### Required work:
Retype exactly the stretch of lines that begins at the line containing "You are a computer-use agent. The" and ends at the last line of the data, with no other lines.

++++++

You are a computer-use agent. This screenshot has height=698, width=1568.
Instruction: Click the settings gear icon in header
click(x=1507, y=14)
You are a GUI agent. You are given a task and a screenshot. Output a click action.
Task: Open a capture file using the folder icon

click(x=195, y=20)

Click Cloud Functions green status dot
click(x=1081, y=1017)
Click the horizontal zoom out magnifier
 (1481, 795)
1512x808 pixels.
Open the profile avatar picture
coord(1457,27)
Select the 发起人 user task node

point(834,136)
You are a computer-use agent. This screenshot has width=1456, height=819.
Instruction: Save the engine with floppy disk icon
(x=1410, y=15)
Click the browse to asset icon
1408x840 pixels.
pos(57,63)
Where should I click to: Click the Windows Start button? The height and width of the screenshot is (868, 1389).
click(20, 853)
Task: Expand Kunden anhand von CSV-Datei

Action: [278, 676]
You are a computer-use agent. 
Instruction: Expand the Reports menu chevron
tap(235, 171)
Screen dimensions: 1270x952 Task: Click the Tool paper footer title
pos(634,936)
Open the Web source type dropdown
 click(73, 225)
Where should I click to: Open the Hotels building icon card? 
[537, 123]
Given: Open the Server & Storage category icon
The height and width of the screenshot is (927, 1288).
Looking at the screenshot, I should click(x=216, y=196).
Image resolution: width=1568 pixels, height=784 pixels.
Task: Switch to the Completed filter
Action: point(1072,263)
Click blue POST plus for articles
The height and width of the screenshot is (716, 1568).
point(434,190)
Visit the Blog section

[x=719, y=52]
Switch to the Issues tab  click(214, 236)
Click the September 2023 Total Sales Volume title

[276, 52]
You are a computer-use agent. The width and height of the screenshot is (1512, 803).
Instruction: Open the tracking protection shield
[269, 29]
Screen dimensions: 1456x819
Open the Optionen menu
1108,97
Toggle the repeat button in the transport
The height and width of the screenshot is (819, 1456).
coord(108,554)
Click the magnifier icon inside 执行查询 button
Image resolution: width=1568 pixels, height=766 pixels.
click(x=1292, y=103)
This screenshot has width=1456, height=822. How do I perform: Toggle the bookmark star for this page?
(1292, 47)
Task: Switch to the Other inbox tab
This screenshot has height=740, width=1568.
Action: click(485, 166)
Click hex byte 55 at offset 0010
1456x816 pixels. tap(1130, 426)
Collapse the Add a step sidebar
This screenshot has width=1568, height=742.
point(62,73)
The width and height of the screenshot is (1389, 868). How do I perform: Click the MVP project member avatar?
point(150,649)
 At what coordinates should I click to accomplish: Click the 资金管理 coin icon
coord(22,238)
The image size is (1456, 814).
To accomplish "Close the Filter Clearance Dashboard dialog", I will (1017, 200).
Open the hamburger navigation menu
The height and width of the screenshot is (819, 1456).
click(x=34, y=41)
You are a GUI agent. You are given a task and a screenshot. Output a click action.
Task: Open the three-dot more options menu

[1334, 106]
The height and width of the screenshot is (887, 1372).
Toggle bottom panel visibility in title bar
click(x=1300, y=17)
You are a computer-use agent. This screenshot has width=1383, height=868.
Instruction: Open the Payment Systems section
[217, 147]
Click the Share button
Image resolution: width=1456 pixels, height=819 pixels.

++++++

### Written solution:
You are a computer-use agent. The width and height of the screenshot is (1512, 803).
Instruction: Open the tracking protection shield
[269, 29]
Screen dimensions: 1456x819
Open the Optionen menu
1108,97
Toggle the repeat button in the transport
The height and width of the screenshot is (819, 1456).
coord(108,554)
Click the magnifier icon inside 执行查询 button
Image resolution: width=1568 pixels, height=766 pixels.
click(x=1292, y=103)
This screenshot has width=1456, height=822. How do I perform: Toggle the bookmark star for this page?
(1292, 47)
Task: Switch to the Other inbox tab
This screenshot has height=740, width=1568.
Action: click(485, 166)
Click hex byte 55 at offset 0010
1456x816 pixels. tap(1130, 426)
Collapse the Add a step sidebar
This screenshot has width=1568, height=742.
point(62,73)
The width and height of the screenshot is (1389, 868). How do I perform: Click the MVP project member avatar?
point(150,649)
 At what coordinates should I click to accomplish: Click the 资金管理 coin icon
coord(22,238)
The image size is (1456, 814).
To accomplish "Close the Filter Clearance Dashboard dialog", I will (1017, 200).
Open the hamburger navigation menu
The height and width of the screenshot is (819, 1456).
click(x=34, y=41)
You are a GUI agent. You are given a task and a screenshot. Output a click action.
Task: Open the three-dot more options menu

[1334, 106]
The height and width of the screenshot is (887, 1372).
Toggle bottom panel visibility in title bar
click(x=1300, y=17)
You are a computer-use agent. This screenshot has width=1383, height=868.
Instruction: Open the Payment Systems section
[217, 147]
Click the Share button
Image resolution: width=1456 pixels, height=819 pixels.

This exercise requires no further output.